Here are the temps in degrees C vs elapsed seconds from four type K thermocouples on PCB surfaces in my T-962 (small) reflow oven running “wave 2” (regular lead solder paste) profile. The orange dots show the recommended Kester reflow solder profile for the solder paste used. Probes #1 & #4 are on the surface of a PCB on top of one other, while #2 & #3 are on PCBs sitting on the oven drawer surface. Probe #4 is directly under one of the quartz heating tubes while the others are positioned in between the two tubes. Probe #4 popped up off the board during cool-down, so it immediately got cooler as the fan blew on it (emulating the crazy-wrong temperatures showed on the T-962 front panel).
The executive summary is that the oven barely works in the middle of the drawer for a very liberal definition of “barely” (i.e. the duration of various temperatures and heating/cooling rates violate manufacturer’s specs by more than a little bit.
But this same run soldered an accelerometer breakout board well (looked good under a microscope and ran OK after a quick ECO unrelated to the soldering was applied). The breakout board is sitting just to the left of probe #3.
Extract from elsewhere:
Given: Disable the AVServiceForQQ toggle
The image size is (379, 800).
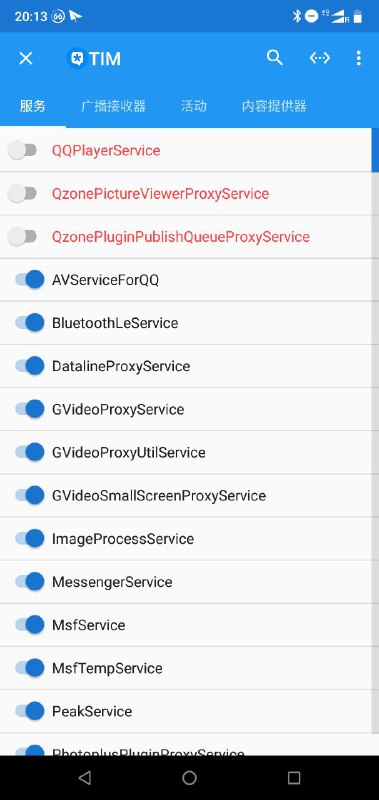Looking at the screenshot, I should [30, 280].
Chip McClelland set up the thermocouples and wrote the Arduino logger app running in his Sparkfun “Red board” while Gene Kahn and I provided moral support.
Next steps (in no particular order):
- Screw some aluminum angle stock onto the bottom of the oven and apply various other “patches” to reduce air flow in/out of the oven when the cooling fan is not running.
- Map the oven performance across the drawer space systematically using the scheme Gene suggested. Some “zones” will be marked on the drawer (maybe marker on small squares
- Add an “air stirring blade” of some kind to circulate the oven air (NOT blowing outside air into the oven as recommended elsewhere on the Internet).
- Switch to custom heating profiles to trick the oven into coming closer to a recommended profile.
- Switch to a custom controller that’s driven by board temperatures, not the temperature of the air above the boards. This will most likely use a Raspberry Pi running x11vnc and just hanging on the house LAN, so any other computer or laptop can run a UI for it.